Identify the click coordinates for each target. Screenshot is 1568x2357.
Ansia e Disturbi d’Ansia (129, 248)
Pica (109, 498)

· · · · ·

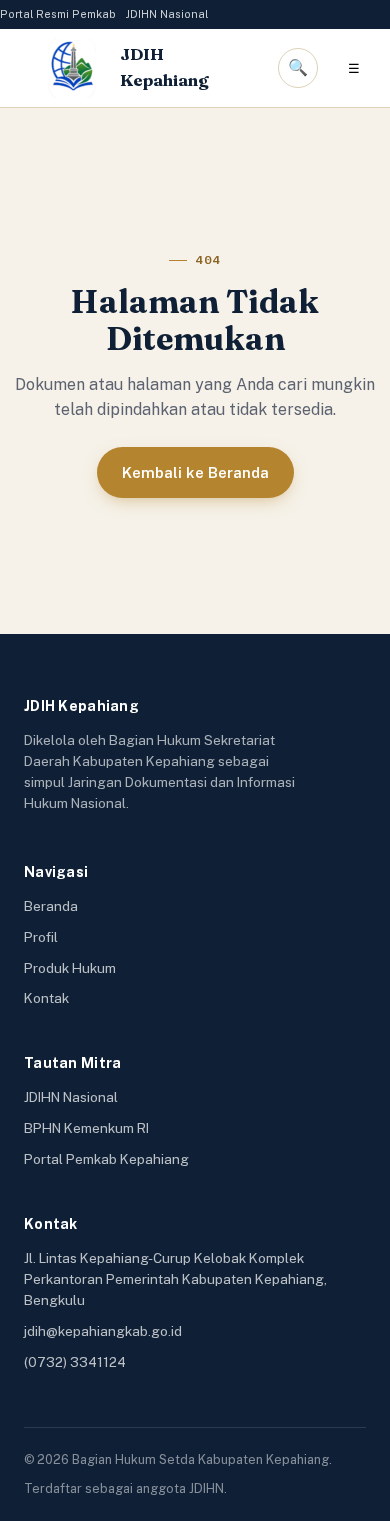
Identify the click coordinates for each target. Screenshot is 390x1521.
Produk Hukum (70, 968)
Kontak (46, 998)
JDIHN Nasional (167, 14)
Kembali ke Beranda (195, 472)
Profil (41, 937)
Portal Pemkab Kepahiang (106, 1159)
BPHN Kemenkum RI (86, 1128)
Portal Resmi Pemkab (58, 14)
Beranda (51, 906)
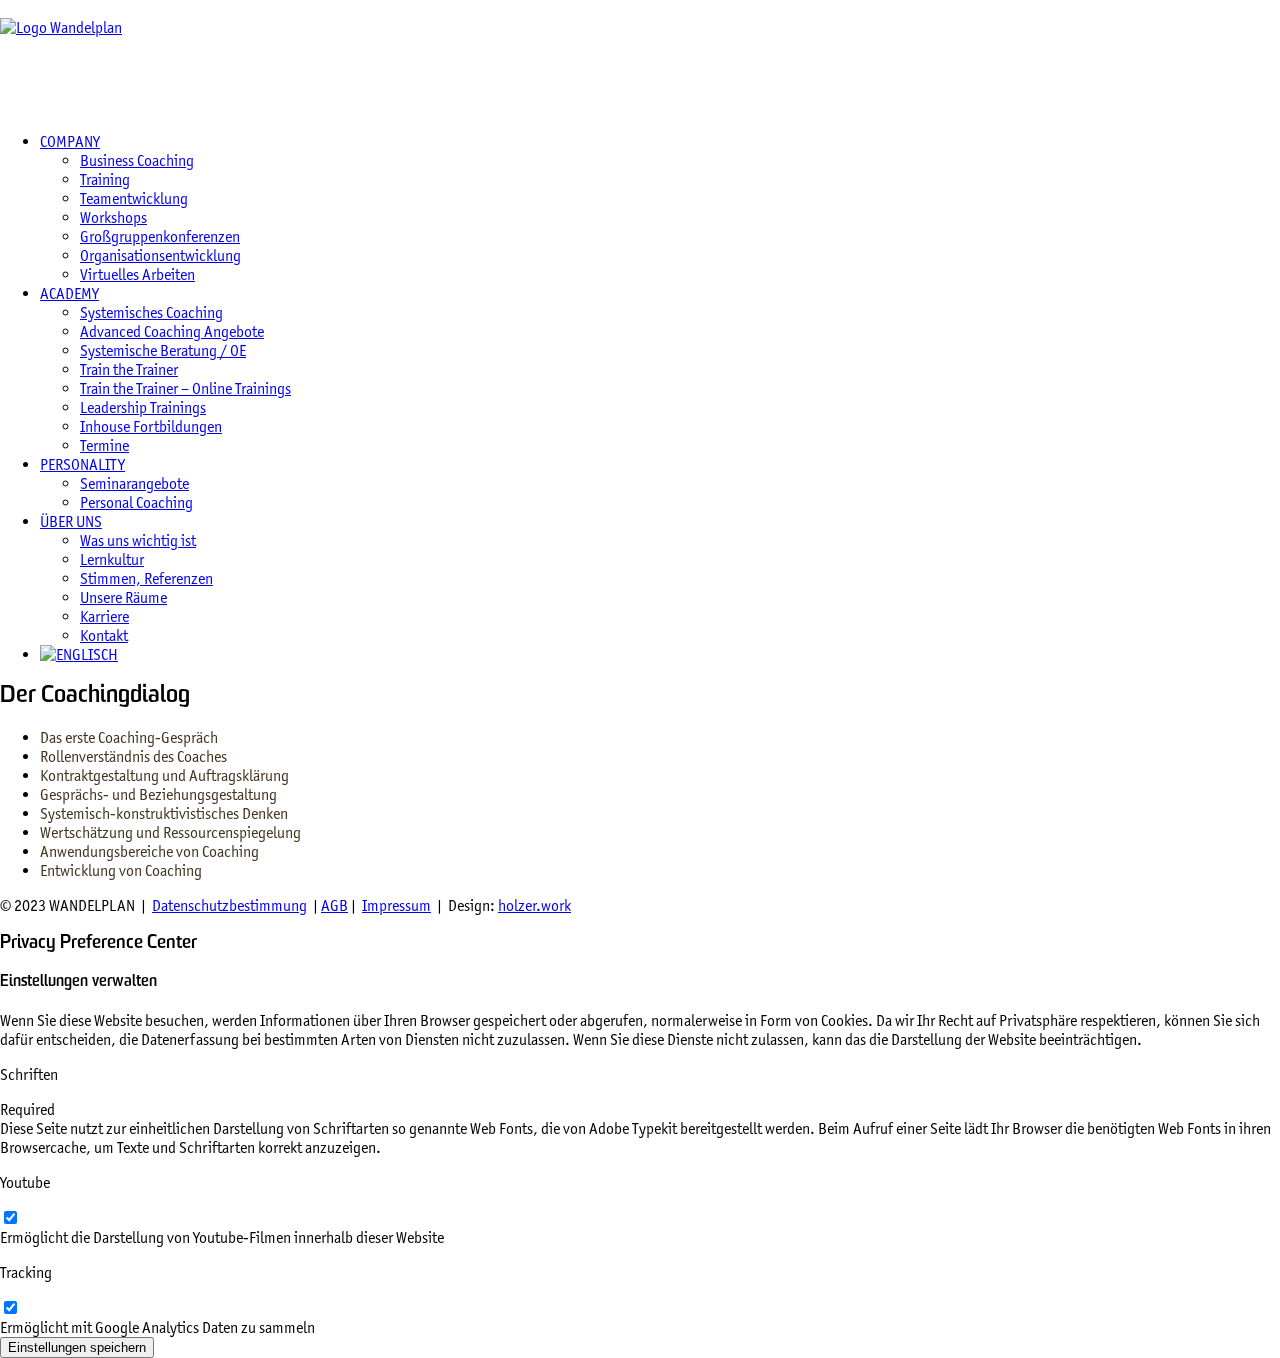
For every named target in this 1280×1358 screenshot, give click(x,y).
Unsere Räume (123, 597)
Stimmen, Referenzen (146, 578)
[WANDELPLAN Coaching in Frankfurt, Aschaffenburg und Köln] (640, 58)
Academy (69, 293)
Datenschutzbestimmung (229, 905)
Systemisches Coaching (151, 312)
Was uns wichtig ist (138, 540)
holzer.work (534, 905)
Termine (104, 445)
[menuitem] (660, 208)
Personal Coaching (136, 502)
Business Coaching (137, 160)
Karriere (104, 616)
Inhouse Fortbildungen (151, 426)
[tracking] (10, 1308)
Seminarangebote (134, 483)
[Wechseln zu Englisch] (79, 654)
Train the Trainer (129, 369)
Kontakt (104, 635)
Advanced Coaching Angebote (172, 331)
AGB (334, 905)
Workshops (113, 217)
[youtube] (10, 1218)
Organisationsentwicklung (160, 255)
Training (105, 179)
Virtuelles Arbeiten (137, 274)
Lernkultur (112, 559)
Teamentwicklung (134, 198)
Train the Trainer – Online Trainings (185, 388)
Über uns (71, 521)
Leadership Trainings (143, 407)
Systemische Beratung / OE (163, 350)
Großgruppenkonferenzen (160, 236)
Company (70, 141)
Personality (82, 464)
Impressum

· · · · ·

[TASK]
Scan the entries above for the string "coordinates" and copy each line that contains it.

[ANSWER BELOW]
Identify the click coordinates for each target. Screenshot is 1568x2357.
Identify the click coordinates for each target. Screenshot is 390x1521.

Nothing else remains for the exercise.